Reproduce the listing in full, pictures excluded.

(Exercise material)

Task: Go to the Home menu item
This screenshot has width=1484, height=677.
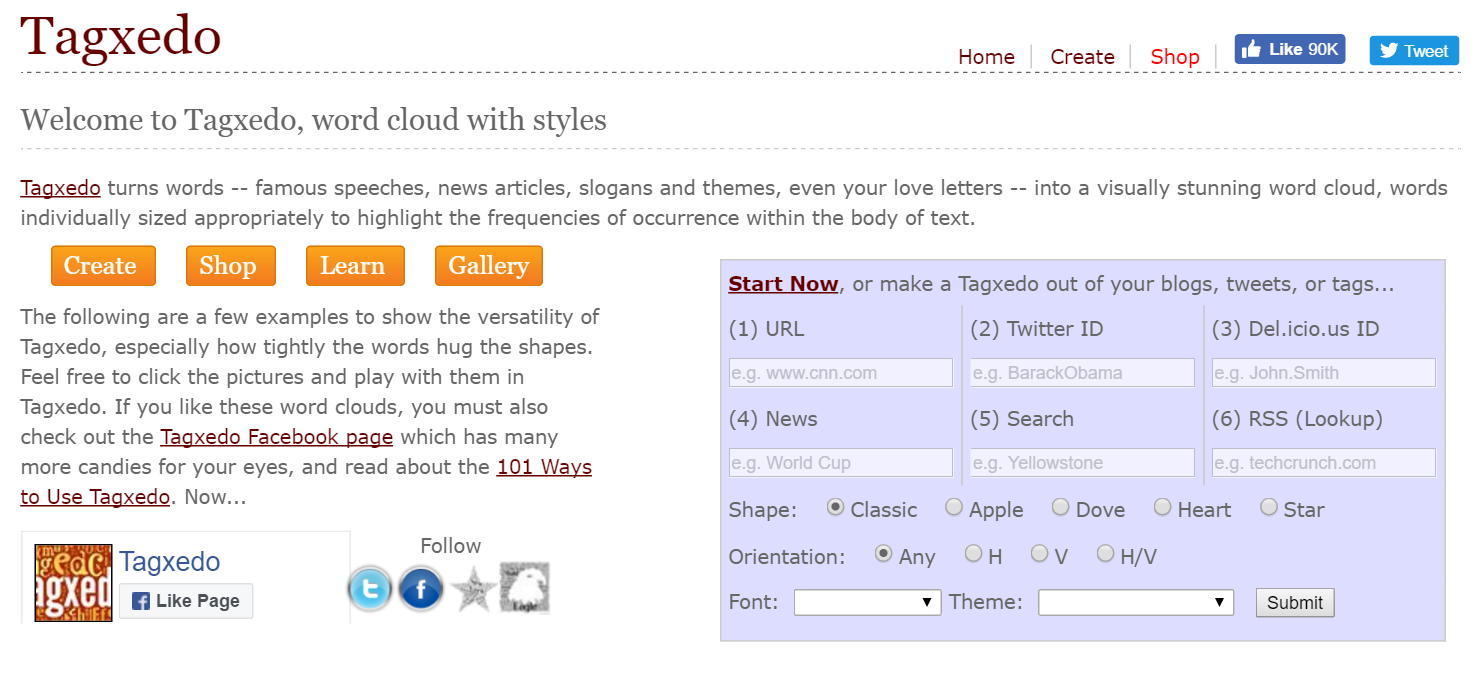Action: point(986,57)
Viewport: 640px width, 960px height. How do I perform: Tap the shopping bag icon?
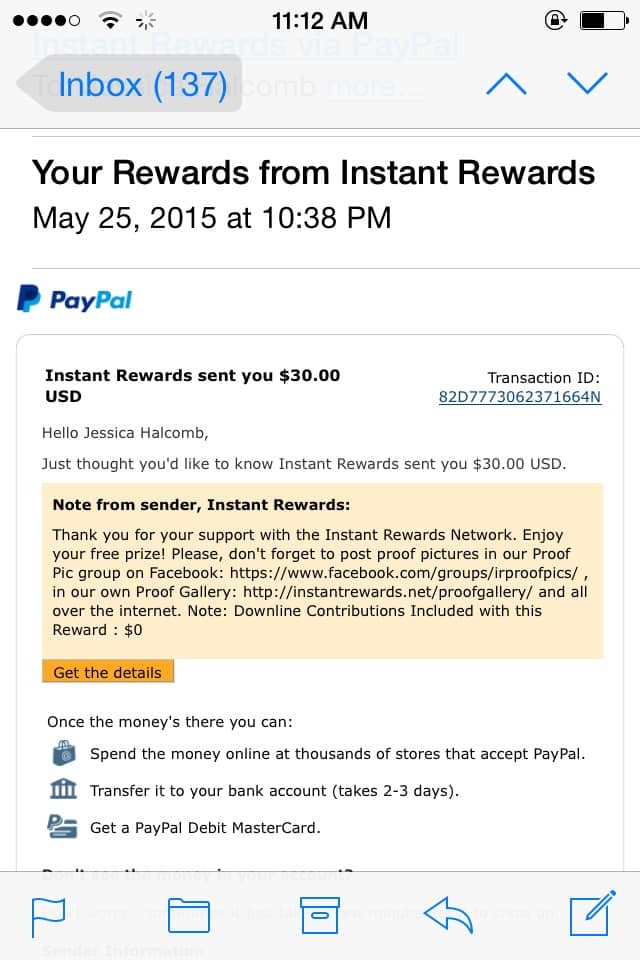64,753
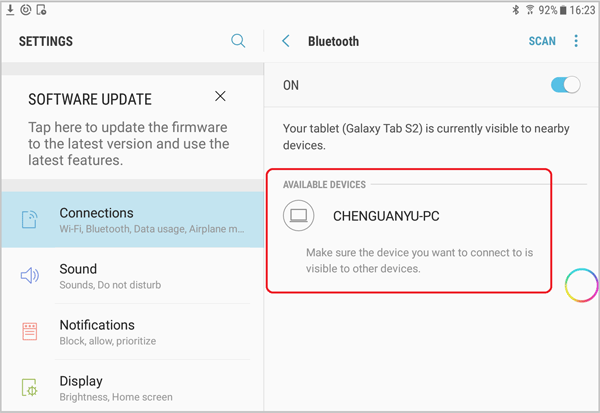Open the Sound settings category
600x413 pixels.
tap(132, 276)
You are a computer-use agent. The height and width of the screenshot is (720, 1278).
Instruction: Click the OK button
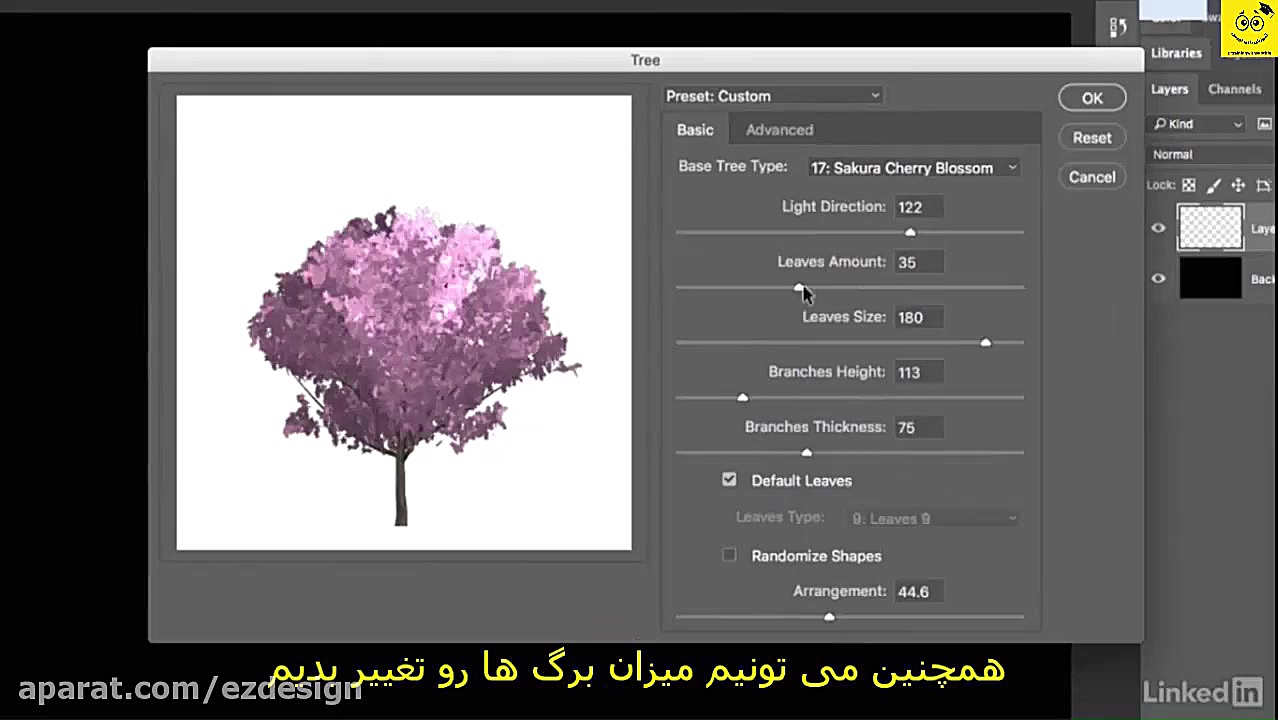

(End Exercise material)

→ Answer to this task:
Task: Go to the Home menu item
This screenshot has width=1484, height=677.
Action: point(986,57)
Viewport: 640px width, 960px height. How do I perform: Tap the shopping bag icon?
64,753
Open the Sound settings category
600x413 pixels.
tap(132, 276)
You are a computer-use agent. The height and width of the screenshot is (720, 1278).
Instruction: Click the OK button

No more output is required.